During the nine months ended September 30, 2012, QEP’s weighted-average interest rate on borrowings from its Credit Facility was 2.05%. At September 30, 2012 and December 31, 2011, QEP was in compliance with the covenants under the credit agreement. At September 30, 2012, there was $664.0 million outstanding and QEP had $4.1 million in letters of credit outstanding under the Credit Facility.

Term Loan
 
During the second quarter of 2012, QEP entered into a $300.0 million senior, unsecured term loan agreement (Term Loan) with a group of financial institutions. The Term Loan provides for borrowings at short-term interest rates and contains covenants, restrictions and interest rates that are substantially the same as the Company’s Credit Facility. The Term Loan matures in April 2017, and the maturity date may be extended one year with the agreement of the lenders. The proceeds from the Term Loan were used to pay down the Credit Facility and for general corporate purposes. During the nine months ended September 30, 2012, QEP’s weighted-average interest rate on borrowings from the Term Loan was 2.02%. At September 30, 2012, QEP was in compliance with the covenants under the Term Loan credit agreement.
 
Senior Notes

During the third quarter of 2012, QEP completed a public offering of $650.0 million in aggregate principal amount of 5.25% senior notes due in May 2023 (2023 Senior Notes). The 2023 Senior Notes were issued at face value. Interest on the 2023 Senior Notes will be paid semi-annually, in May and November of each year. The estimated net proceeds of $640.8 million were used to fund a portion of the Acquisition, as described in Note 3 - Acquisition. The estimated costs associated with the offering were $9.2 million and were deferred and are being amortized over the life of the notes. The amortization expense related to all of the Company's deferred finance costs is included in “Interest expense” on the Condensed Consolidated Statement of Operations.

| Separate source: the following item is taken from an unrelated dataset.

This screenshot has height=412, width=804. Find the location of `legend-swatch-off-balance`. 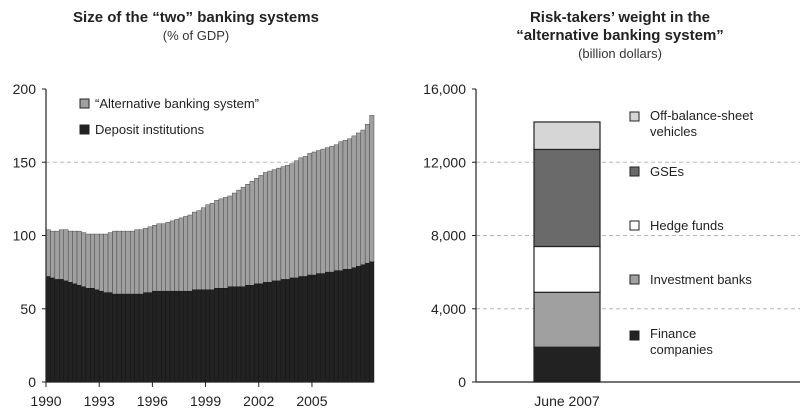

legend-swatch-off-balance is located at coordinates (634, 116).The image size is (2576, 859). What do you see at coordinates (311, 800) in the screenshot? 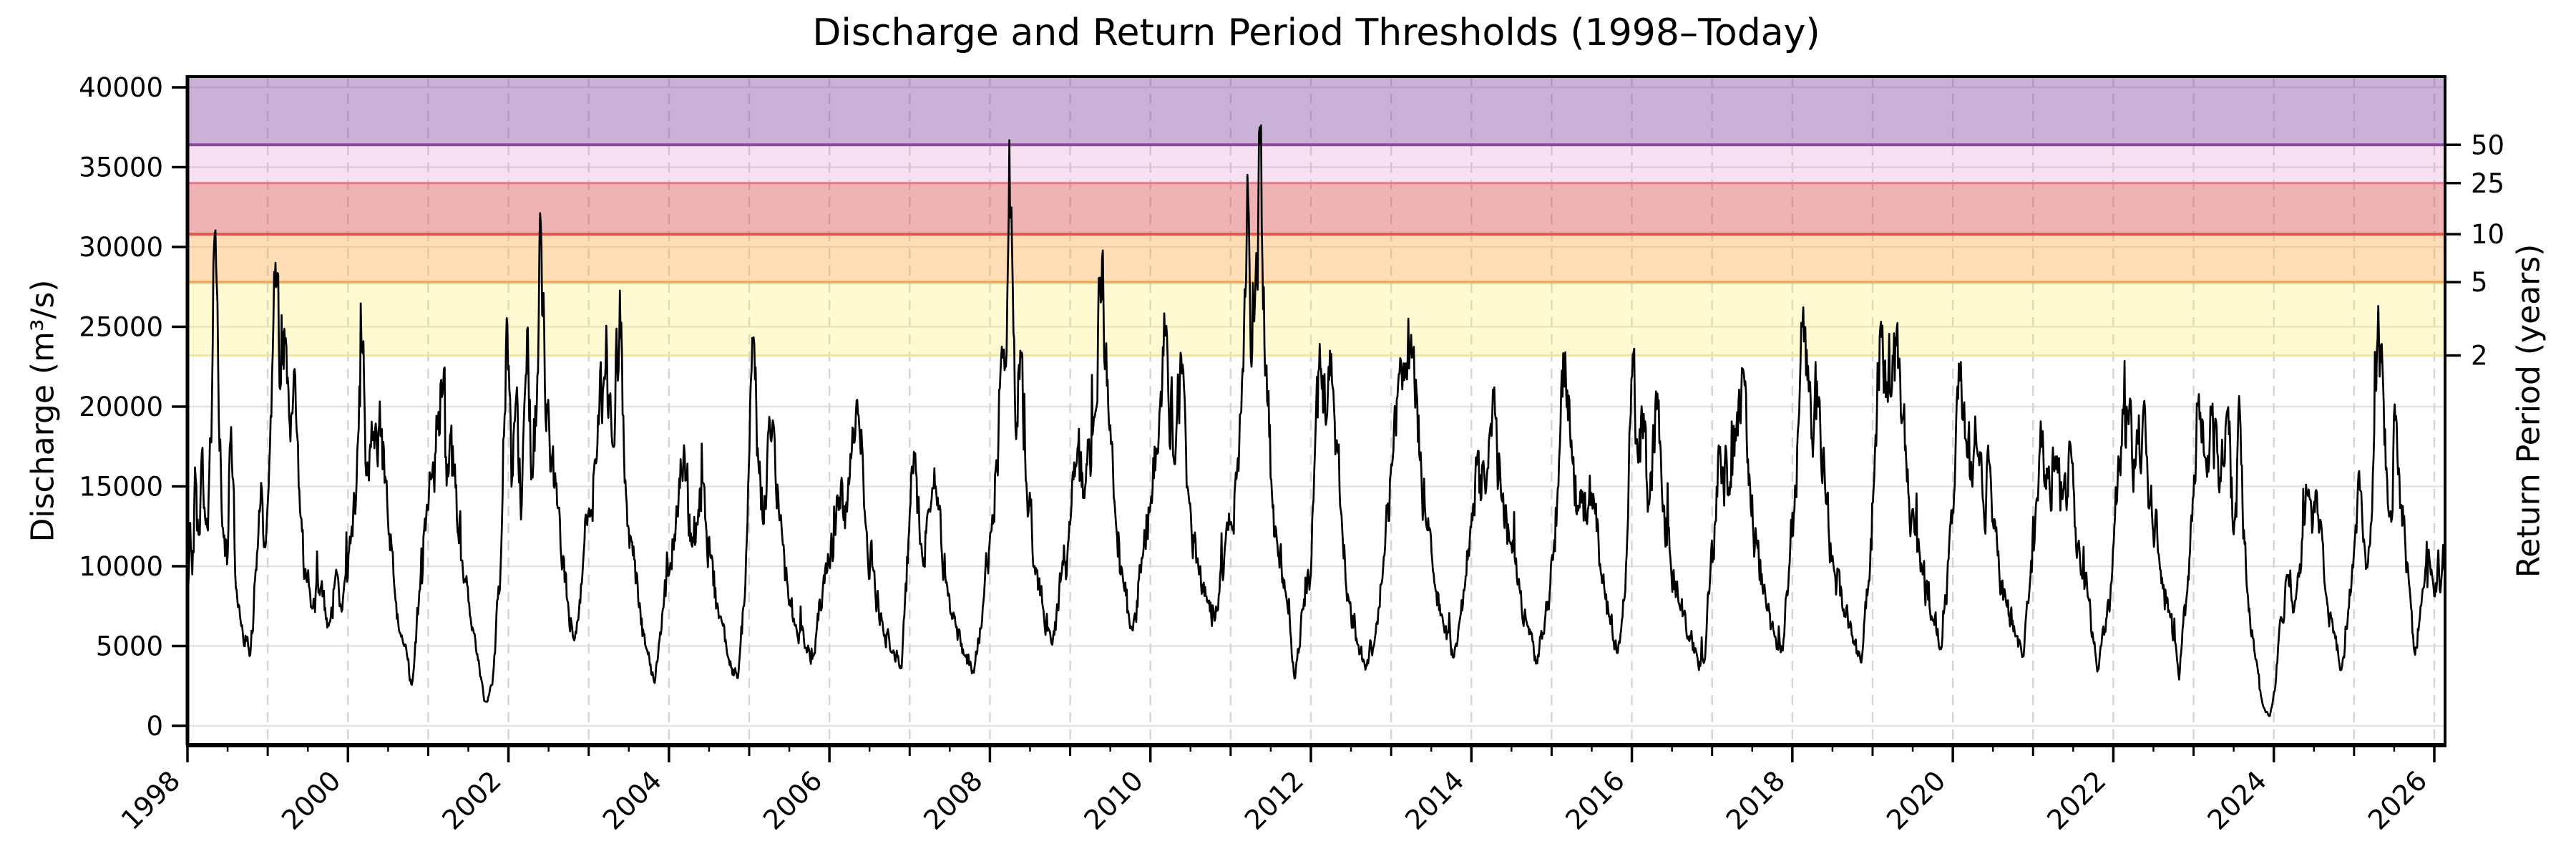
I see `x-tick-label: 2000` at bounding box center [311, 800].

During the second quarter of 2012, QEP repurchased $6.7 million of its senior notes outstanding. QEP recognized a loss on extinguishment of debt from those repurchases and associated write-offs of debt issuance costs, discounts and premiums paid of $0.6 million.

During the first quarter of 2012, QEP completed a public offering of $500.0 million in aggregate principal amount of 5.375% senior notes due in October 2022 (2022 Senior Notes). The 2022 Senior Notes were issued at face value. Interest on the 2022 Senior Notes will be paid semi-annually, in April and October of each year. The net proceeds of $493.1 million were used to repay indebtedness under QEP's Credit Facility. The finance costs associated with the offering were $6.9 million and were deferred and are being amortized over the life of the notes.

At September 30, 2012, the Company had $2,221.8 million principal amount of senior notes outstanding with maturities ranging from September 2016 to May 2023 and coupons ranging from 5.25% to 6.875%. The senior notes pay interest semi-annually, are unsecured senior obligations and rank equally with all of our other existing and future unsecured and senior obligations. QEP may redeem some or all of its senior notes at any time before their maturity at a redemption price based on a make-whole amount plus accrued and unpaid interest to the date of redemption. The indenture governing QEP’s senior notes contains customary events of default and covenants that may limit QEP’s ability to, among other things, place liens on its property or assets.